While it’s true that some will not respond well to these requests, begging off because of time issues, or thinking that it’s a direct job request (which it most certainly should not be), I’ve always thought that people interested in building their own careers should be amenable to a reasonable request for their time from those in career transition.
Even more important, I believe saying “yes” to those requests may have a significant career benefit – for both sides.
I figured this out in my own career several years ago when I began to notice that when I agreed to meet with people who were attempting a move in my field, sometimes these people were able to help me out later on.
There are many examples of these incidents that I enjoy telling my clients and students in order to make them more comfortable with building new relationships; the following is my favorite.
Around 8 or 9 years ago, the Dean of the program where I have consulted for the past (almost) 14 years, asked me if I’d talk with someone who was an alum of the program, and had done some advising work for it, as well. Of course, I agreed, for many reasons – it was a favor for the person who had hired me and she was the person who sent in my invoices every month. (I also like her a lot.)
Her referral was unable to meet with me in person, so we set up some time on the phone, and had – as I learned later – a good talk.
About a year later, the Dean and I were interviewing candidates for the Director’s position in the program where I was consulting. I particularly liked one candidate, as did she, and he was hired. He was very impressive and I thought he would be great for the program. He was, and is.
Here’s where things get complicated for consultants. When a new head of a program is hired, the consultants usually are the first to go, because that new management person will want to bring in his/her own professional associates. I was convinced my tenure was about to end shortly. The new Director was very connected to the school, so I figured he had lots of people he would want to bring in to replace me.
We did hit it off, though, and began to significantly add to and build the program. We spent a great deal of time conceptualizing the growth of what evolved into a ground-breaking department in its field (and still is).

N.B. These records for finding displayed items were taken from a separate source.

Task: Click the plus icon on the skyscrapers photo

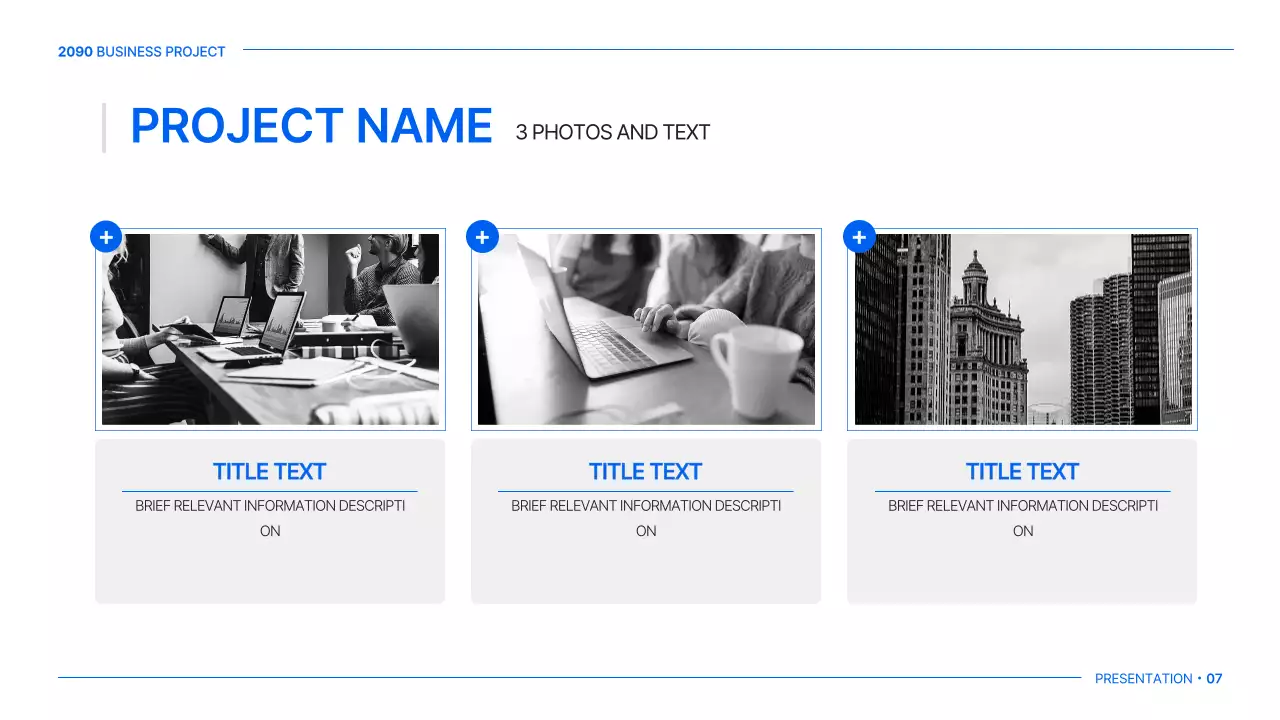Action: [859, 237]
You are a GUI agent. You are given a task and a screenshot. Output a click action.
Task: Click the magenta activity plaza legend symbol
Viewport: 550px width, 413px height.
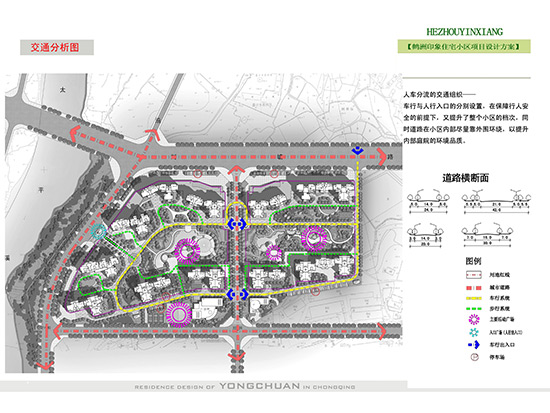click(474, 319)
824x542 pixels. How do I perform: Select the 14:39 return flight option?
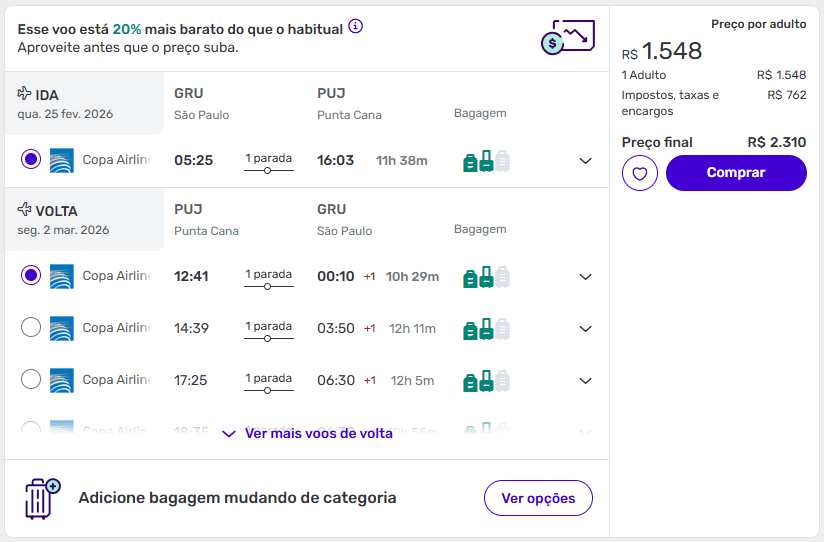[x=31, y=327]
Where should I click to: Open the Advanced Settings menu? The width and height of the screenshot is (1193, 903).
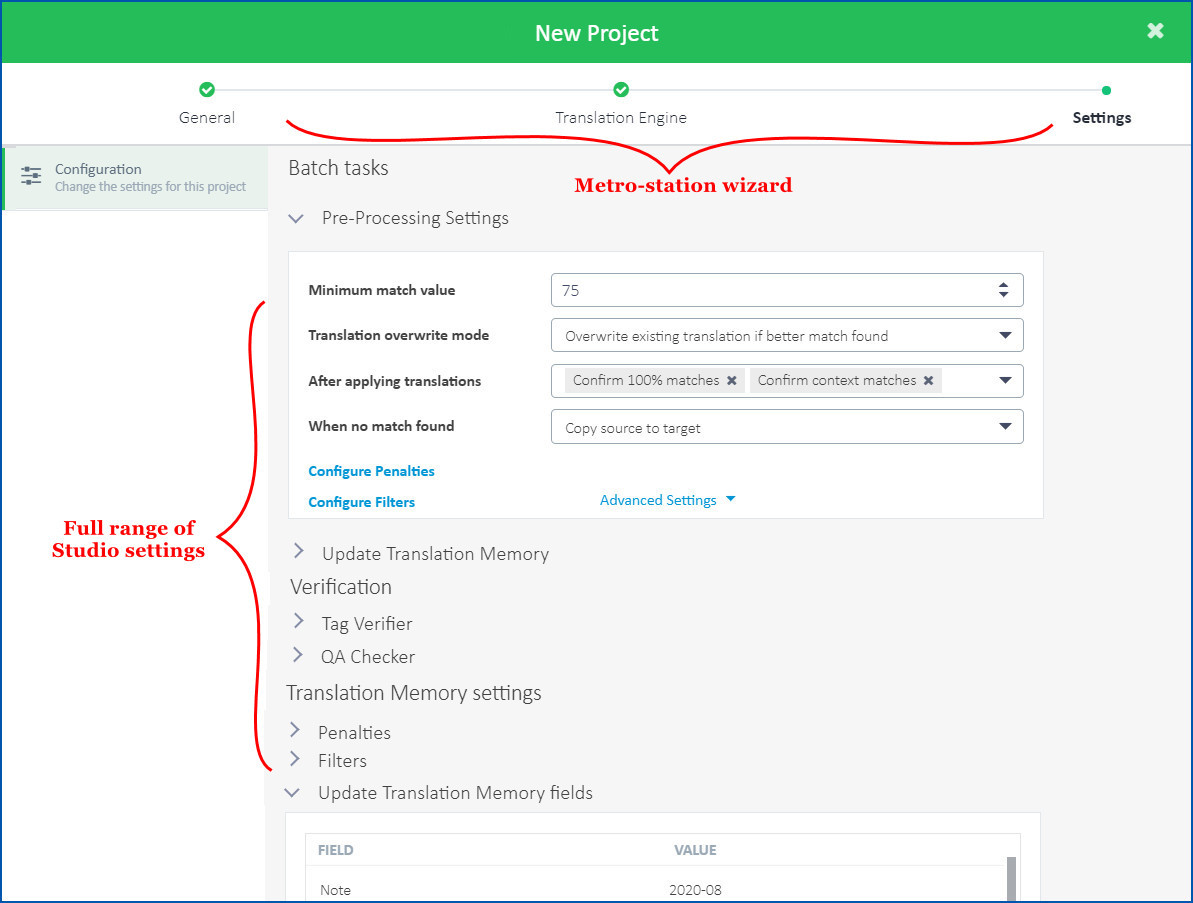(x=667, y=500)
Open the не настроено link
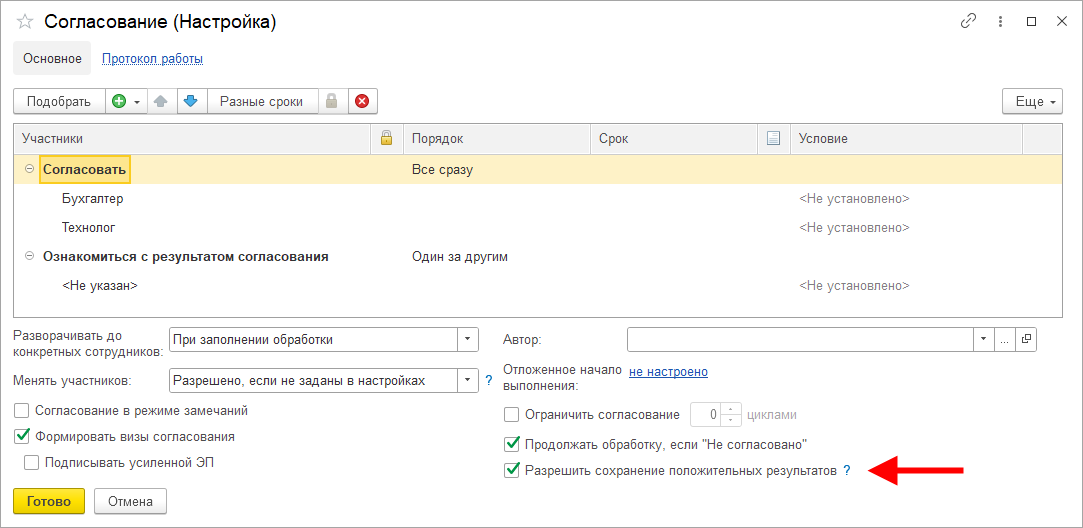 click(668, 372)
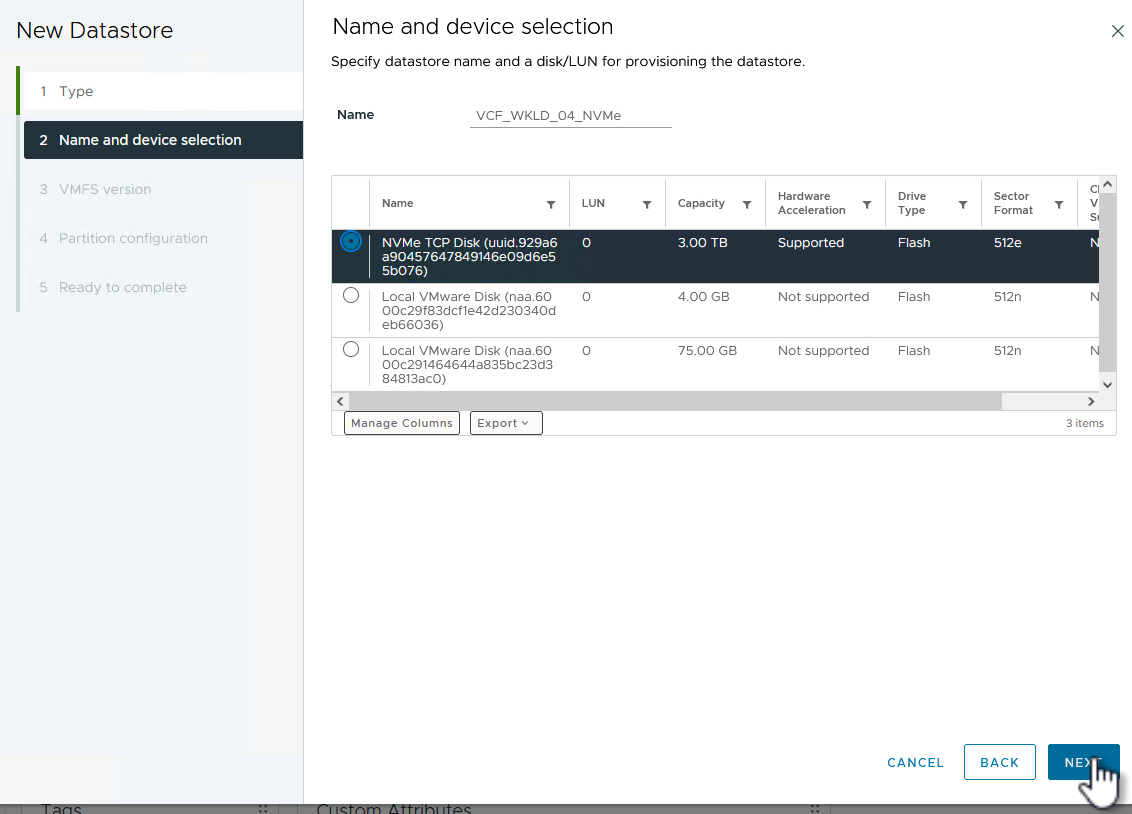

But I still wasn’t comfortable, even though my hours had increased.
Then, he changed our arrangement to put me on retainer – every consultant’s ultimate goal.
I began to realize that maybe I was going to stay.
One day I asked him why he had been so nice to the guy (me) who had been left over from the previous regime. He looked at me, puzzled, and asked, “Don’t you remember that you spent quite a long time with me on the phone a few years ago? You were really helpful.”
I didn’t remember.
“Do you remember that I sent you a bottle of wine to thank you?”
This I remembered.
Then I looked it up in my notes and saw that we had indeed met.
I love torturing him about this story (especially in front of large classes), saying he needed to improve his presentation to create a more lasting perception (this always gets a big laugh). Truth is it was my memory that was the problem, and certainly not the way he presented. As I mentioned before, the guy is impressive.
The real point of the story is that I had created a relationship that came back to reward me in a very significant way. I hope he feels the same.
I had been on “the other side of the desk,” and there was at least as much in this interaction for me as there was for him – probably more, in the long run.
The relationship continues, and has resulted in the most gratifying and productive consulting assignment I’ve ever had. All because of one phone call.